O cardápio de sempre, trivial, mas, para mim, fundamental: 1. árvores frondosas; 2. bebês acompanhados de babás;  3. babás acompanhando bebês; 4. paramédicos puxando lentamente anciãos doentes pelo braço; 5. velhotes que caminham a toda velocidade, como se estivessem (e, de fato, estão) correndo da própria morte; 6.  vendedores de água de coco e de biscoitos Globo; 7.  gatos e a cachorros, já velhos conhecidos; 8. ladrões, de bicicletas, que lá estão diuturnamente, de olho nas correntinhas de ouro dos pescoços alheios; 9.  maritacas operosas sempre risonhas e francas.. Enfim, caro leitor: sentia-me tal e qual virginal garota de íntegro cabaço, mix de Doris Day e Julie Andrews, a flanar ao som de ´ela é carioca... ela é carioca...´
Imerso nesse clima que mixava Walt Disney & Tom & Vinicius, absorto, contrito, ensimesmado, quase me autocelebrando, demorei a perceber  que, poucos metros à minha frente, dois homens discutiam, e discutiam acirradamente. Só acordei dessa setembrina good trip quando altissonante CARALHO!, proferido em altíssimo e bom som chegou até os meus ouvidos e quase me rompeu os tímpanos.
Obrigo-me então a deletar, temporariamente, as Julies Andrews e os Tons Jobins que me arrebatavam, e presto atenção nos dois homens que, nas minhas fuças, pugnam-se verbalmente como se daquela discussão dependesse o destino de toda a espécie humana: o mais alto e mais jovem (talvez 45 anos) era branco; o mais baixo e mais velho (talvez 57 anos) era negro. Ambos bonitos, e ambos garbosos. Mas ambos (pareceu-me) imersos nos próprios fantasmas e tragédias. Mas ambos consumidos e devorados totalmente pelo pathos do desastre de rompimento iminente e, quiçá, irreversível.
(Olhos e ouvidos atentos, e a cabeça no lugar, passo levemente desacelerado, posso então ouvir flashes  do que conversam).
Homem A (negro, mais velho, talvez 55 anos): - Você sabe que merda de cara é esse com quem  você está se envolvendo? Sabe ao menos se ele é, por exemplo, soropositivo? Nada contra soropositivos, mas você precisa ter essa informação, precisa saber o terreno em que está pisando....
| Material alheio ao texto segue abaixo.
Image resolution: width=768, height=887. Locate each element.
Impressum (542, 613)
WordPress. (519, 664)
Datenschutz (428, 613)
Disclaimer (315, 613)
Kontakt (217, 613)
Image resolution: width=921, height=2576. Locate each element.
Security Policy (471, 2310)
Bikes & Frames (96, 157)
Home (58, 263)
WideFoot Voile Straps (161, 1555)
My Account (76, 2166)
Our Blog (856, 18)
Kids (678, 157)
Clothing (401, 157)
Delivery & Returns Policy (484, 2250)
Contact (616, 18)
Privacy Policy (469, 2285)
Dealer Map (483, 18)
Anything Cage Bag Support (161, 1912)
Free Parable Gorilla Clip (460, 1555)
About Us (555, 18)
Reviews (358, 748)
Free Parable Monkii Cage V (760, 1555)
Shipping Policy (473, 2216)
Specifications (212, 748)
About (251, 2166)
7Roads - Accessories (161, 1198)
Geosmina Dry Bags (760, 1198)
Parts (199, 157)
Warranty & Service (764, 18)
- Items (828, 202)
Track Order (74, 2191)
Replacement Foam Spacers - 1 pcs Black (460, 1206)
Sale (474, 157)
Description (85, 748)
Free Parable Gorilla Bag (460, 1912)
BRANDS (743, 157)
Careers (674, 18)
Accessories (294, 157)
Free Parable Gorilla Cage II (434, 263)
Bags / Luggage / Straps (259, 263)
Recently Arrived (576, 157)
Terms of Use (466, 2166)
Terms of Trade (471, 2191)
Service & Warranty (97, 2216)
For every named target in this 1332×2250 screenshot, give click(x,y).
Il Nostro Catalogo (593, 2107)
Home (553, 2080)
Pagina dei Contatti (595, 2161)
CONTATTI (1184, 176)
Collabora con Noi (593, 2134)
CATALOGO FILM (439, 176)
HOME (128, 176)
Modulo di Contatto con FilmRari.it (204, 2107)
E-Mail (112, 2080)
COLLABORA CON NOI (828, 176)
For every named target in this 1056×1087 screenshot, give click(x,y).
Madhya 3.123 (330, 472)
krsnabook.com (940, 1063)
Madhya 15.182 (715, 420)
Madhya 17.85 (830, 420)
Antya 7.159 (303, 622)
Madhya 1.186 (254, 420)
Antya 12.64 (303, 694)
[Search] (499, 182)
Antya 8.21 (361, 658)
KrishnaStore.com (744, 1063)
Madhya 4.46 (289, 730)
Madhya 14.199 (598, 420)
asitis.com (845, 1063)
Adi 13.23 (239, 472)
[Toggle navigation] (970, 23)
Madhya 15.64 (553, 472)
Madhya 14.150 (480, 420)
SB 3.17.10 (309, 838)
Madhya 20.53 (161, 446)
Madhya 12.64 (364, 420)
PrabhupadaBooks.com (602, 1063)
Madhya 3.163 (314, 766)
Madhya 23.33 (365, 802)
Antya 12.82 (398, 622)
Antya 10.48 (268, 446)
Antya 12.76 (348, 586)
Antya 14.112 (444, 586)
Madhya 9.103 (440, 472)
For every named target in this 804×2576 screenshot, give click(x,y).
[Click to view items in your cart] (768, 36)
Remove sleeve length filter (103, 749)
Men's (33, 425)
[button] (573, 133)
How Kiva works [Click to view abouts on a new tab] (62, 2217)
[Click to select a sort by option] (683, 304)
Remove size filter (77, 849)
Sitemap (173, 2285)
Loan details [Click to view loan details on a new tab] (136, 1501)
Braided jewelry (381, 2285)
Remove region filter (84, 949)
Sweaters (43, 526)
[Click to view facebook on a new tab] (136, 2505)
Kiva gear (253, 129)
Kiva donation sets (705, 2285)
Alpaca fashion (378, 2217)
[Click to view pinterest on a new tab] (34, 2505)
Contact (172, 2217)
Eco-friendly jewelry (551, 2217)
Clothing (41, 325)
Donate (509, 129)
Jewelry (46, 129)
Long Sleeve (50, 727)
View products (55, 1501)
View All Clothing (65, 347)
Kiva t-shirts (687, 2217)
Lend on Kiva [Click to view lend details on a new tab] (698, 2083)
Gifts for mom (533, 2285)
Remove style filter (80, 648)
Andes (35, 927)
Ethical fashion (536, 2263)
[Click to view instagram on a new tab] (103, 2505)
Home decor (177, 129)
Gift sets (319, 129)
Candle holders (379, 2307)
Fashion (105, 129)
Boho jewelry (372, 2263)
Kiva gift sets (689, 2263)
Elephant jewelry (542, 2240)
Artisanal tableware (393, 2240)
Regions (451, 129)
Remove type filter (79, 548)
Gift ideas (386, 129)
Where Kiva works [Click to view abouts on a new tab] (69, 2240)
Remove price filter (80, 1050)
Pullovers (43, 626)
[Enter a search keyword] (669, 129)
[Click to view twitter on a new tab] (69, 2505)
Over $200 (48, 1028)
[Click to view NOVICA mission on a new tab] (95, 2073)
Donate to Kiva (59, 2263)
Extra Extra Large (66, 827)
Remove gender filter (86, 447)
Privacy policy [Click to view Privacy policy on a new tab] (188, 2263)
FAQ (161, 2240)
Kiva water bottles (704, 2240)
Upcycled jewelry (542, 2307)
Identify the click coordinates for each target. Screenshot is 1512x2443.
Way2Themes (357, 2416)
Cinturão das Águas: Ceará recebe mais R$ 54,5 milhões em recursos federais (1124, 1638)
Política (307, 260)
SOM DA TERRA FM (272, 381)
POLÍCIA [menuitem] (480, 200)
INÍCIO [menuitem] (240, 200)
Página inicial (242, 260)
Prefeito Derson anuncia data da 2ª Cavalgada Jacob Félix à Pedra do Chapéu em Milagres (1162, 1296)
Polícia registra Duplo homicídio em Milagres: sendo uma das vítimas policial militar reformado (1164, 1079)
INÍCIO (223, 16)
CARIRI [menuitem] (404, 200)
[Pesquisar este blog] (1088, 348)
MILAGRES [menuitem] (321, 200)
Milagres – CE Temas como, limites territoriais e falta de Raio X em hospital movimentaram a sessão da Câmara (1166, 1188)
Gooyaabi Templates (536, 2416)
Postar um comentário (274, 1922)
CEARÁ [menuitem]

Homem B (branco, mais jovem, talvez 45 anos; interrompendo bruscamente o fluxo do pensamento do outro): - Soropositivo? Você está querendo dizer que F. pode ser soropositivo? Você está é morrendo de ciúme porque estou me envolvendo com outro cara! Você é um recalcado! É isso! E isso é típico de ex-namorado que não quer o ex-namorado seja feliz com outro cara. E quer saber: quem teve e tem amigo soropositivo é você! Quem teve amigo que morreu de Aids foi você! Eu não tenho, nem nunca tive, nem nunca terei amigo soropositivo; nem nunca tive amigo que morreu de Aids. Quem sempre se misturou com gente  soropositiva foi você, não eu!!!!
O homem A, impactado pela delírio demencial do homem B que acabara de ouvir, diminui o passo, e quase se afunda no asfalto. O homem B, não, vai em frente. Mas, de repente, estaca, se volta para o homem A, e urra, em altíssimos decibéis: - Anda mais rápido, porra. Depois que você ficou velho está ficando lerdo, é?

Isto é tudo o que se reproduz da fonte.